Dishing on dining

Bill Daley
Contact ReporterThe Daley Question

Q: You have a pretty big audience of friends. I bet they have the some of the same questions for you that I have. When you eat out, do you go with a group of people? Do you order extra dishes just so you can taste them? Do you take notes while you are eating? Is this a journalistic perk? Do you take doggie bags home with you? Inquiring minds would like to know.

—Christine Nieman Ewald, Kingston, Ill.

A: I've done very little official restaurant reviewing since joining the Chicago Tribune nine years ago. All those photographs of restaurant meals you see posted by me on Facebook, Twitter and Instagram are taken for fun in the spirit of social media. But I still try to eat and think like a restaurant reviewer, even if the story stays safely tucked away in my head.

To be a successful restaurant reviewer takes a very special set of skills. Look at how my Tribune colleague, Phil Vettel, lifts the form into an art — as do a number of his compatriots across the country, people like the two Sietsemas, Robert at The Village Voice in New York City and Tom, his distant relation at the Washington Post; John Kessler at the Atlanta Journal Constitution; Michael Bauer at the San Francisco Chronicle; and Jonathan Gold at the Los Angeles Times.

We all can emulate them to a degree, and enhance the dining experience, if we all do one basic thing: Think.
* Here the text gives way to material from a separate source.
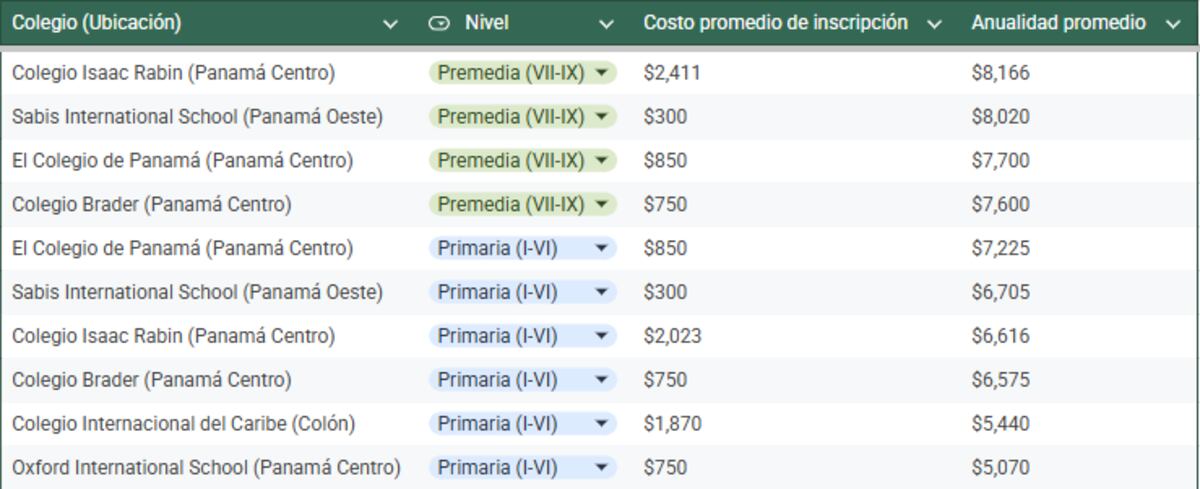
Task: Click the Oxford International School name cell
Action: click(206, 468)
Think about what you're going to order. Think about what you're eating as you eat it. Then think about the meal as you walk out the door — what did you like? What did you dislike? Would you go back?
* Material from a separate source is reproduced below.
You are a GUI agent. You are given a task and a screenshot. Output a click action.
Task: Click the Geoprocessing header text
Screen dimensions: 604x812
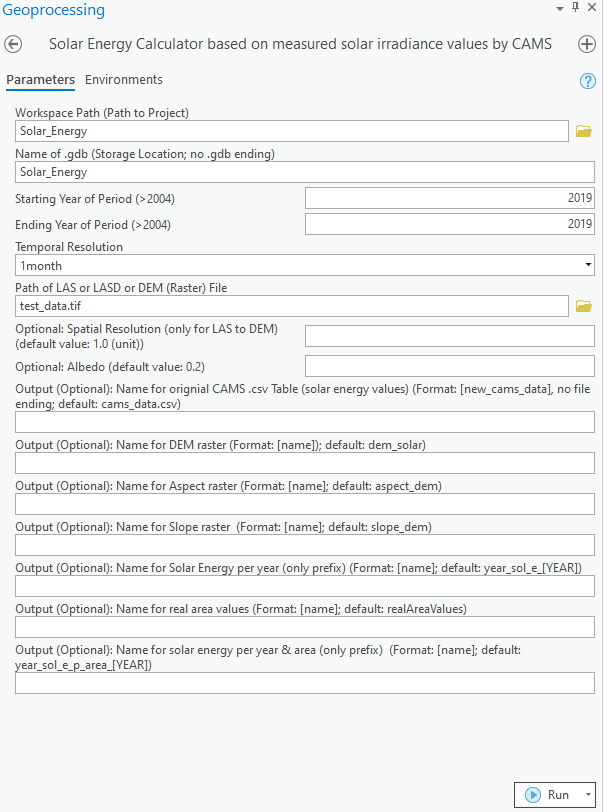click(x=53, y=10)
I think too many of us just blindly order, gulp and go. It's not a problem confined to restaurants; it happens at home, too. Can you say with confidence what you ate for dinner last night?
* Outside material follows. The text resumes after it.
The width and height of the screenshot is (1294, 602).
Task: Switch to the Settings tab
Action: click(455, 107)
So, I try to think about what I'm doing when I'm out. That doesn't mean I'm not having fun and enjoying the moment; I am. But I'm also trying to be mindful of what's going on.

That's one reason I prefer to dine with no more than three other people, whether working or for fun. I find I can keep track of what people are eating. Everyone can talk easily. A smaller group also makes it easier to share food — and that's one thing I insist upon when going out to dinner. If you order it, I will try it.

Extra dishes? Yes, sometimes, if the menu seems particularly interesting. I don't apologize for ordering more, I just tell the server I'm really, really, really hungry. Doggie bags? Yes, I take them but I rarely eat them. Leftovers make me sad. I try to push the doggie bags off on my guests.

I never take notes on the food while I'm eating. I'm one of those journalists who believes reviewers need to work anonymously to best reflect what an ordinary diner experiences. Nothing attracts attention more than whipping out a reporter's notebook at the table. Ditto for frequent trips to the bathroom to jot down notes in the stall.

Thank goodness so many people have iPhones or tiny cameras and are clicking away in restaurant dining rooms with such abandon. It gives me the perfect "cover" to take my own shots. I suppose you can consider my iPhone pix as visual notes, but I've long been blessed with having a knack for retaining an image of the plates in my memory.

Taking photographs of what I eat is a fun artistic and technical challenge for me. Can I capture what I'm experiencing with the lens of my iPhone? Sometimes yes, sometimes no.

Quality aside, sharing my photos with others via social media is a great way to get a conversation started. I can't tell you how many times I've posted my location of Foursquare, for example, and received within minutes suggestions on what to order or where to sit from fellow diner. I love that sort of interaction.